En 2015, BRS avait estimé que pour assainir un marché victime d’une surcapacité flagrante, consolidation et rationalisations n’étaient plus suffisantes, il fallait « éliminer ». « C’est ce qui s’est finalement passé », indique Tim Jones, président de BRS, qui note que, derrière la fin très médiatisée de l’armement sud-coréen Hanjin Shipping, une quinzaine d’autres liquidations sont intervenues l’an dernier dans le shipping, contre une poignée en 2015.

La libéralisation des échanges atteint ses limites? 

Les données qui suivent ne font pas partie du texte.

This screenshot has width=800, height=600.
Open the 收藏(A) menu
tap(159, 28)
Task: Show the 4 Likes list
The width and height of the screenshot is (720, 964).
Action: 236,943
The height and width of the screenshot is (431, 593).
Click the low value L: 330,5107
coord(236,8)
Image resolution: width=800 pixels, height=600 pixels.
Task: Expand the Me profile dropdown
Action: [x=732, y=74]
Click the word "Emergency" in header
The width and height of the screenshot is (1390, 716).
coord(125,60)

La surcapacité est notamment liée à la frénésie de commandes que les armateurs ont eue juste avant la crise de 2008. En 2007, un record avait été atteint avec près de 250 millions de tonnes de port en lourd commandés (contre un peu plus de 150 Mtpl en 2006, constituant déjà un record), l’emballement se poursuivant sur la première partie de 2008. Or, si une partie des contrats a été annulée et beaucoup de constructions retardées après négociations, un nombre considérable de navires est finalement entré en flotte entre 2009 et 2013.  La situation économique internationale s’est ensuite améliorée, la baisse des prix des chantiers ré-entrainant une poussée de commandes à partir de 2013. Mais la reprise du commerce mondial n’a finalement pas été au rendez-vous, la demande se contractant du fait de différents facteurs : recentrage de l’économie chinoise sur son marché intérieur, émergence de circuits courts remettant en cause le fractionnement géographique de la chaîne de production, regain de protectionnisme dans différents pays, dégradation de l’environnement géostratégique… Certains économistes estiment que la libéralisation des échanges pourrait être en train d’atteindre ses limites.

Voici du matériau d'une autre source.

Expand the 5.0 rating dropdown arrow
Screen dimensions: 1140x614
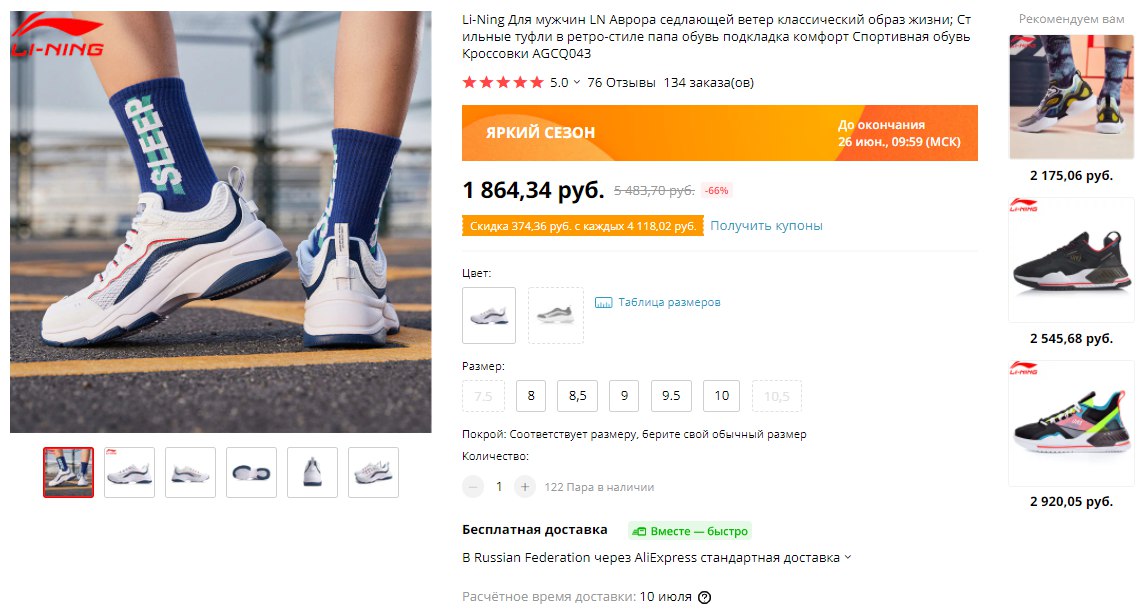coord(577,82)
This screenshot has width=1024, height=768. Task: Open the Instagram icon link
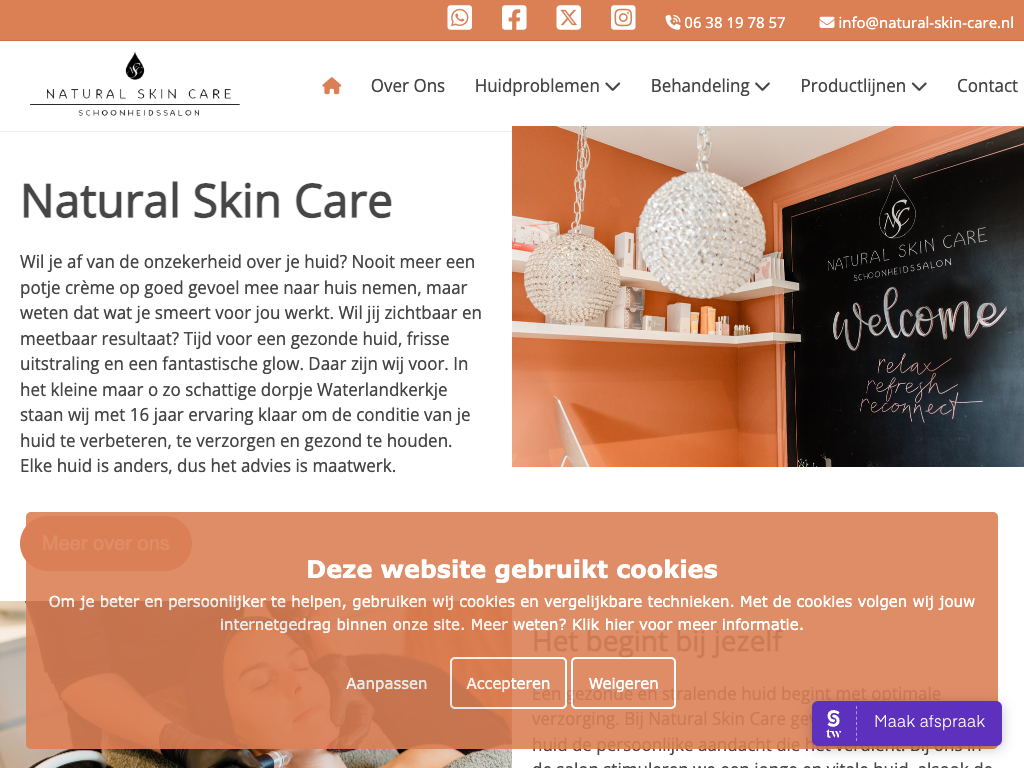pos(623,18)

Toujours est-il que, face à cet environnement très difficile, il y a bien trop de navires en service et la concurrence exacerbée que se livrent les opérateurs a entrainé d’abord une vague de restructurations et de consolidations, avant de faire des victimes. Dans ce contexte, afin de réduire une flotte marchande trop nombreuse, les démolitions de navires sont reparties à la hausse en 2016 (plus de 40 millions de tpl). Avec des unités de plus en jeunes à partir au ferraillage, à l’image de l'India Rickmer, porte-conteneurs de 4500 EVP envoyé à la casse fin 2016 à l’âge de 7 ans seulement.

Réduction drastique des capacités asiatiques

Conséquence directe des déboires du secteur maritime et de la crise que traverse l’industrie offshore depuis la chute du prix du pétrole, les capacités de construction navale, bien trop importantes, se réduisent drastiquement. Selon BRS, le nombre de chantiers actifs dans le monde est, ainsi, passé de 1150 en 2000 à seulement 630 en 2016. L’Asie, premier pôle mondial de construction de navires, est la première touchée et connait un plongeon vertigineux, qui va selon Tim Jones se poursuivre : « Les recherches menées par BRS nous amènent à penser que jusqu’à 50% de la capacité sud-coréenne, 20 à 30% de la capacité chinoise et 10 à 20% de la capacité japonaise disparaitront d’ici 2018 ». Selon d'autres sources, entre avril 2015 et septembre 2016, les trois principaux constructeurs coréens auraient, à eux seuls, supprimé 20.000 postes et cumulé des pertes à hauteur de 5.7 milliards de dollars. 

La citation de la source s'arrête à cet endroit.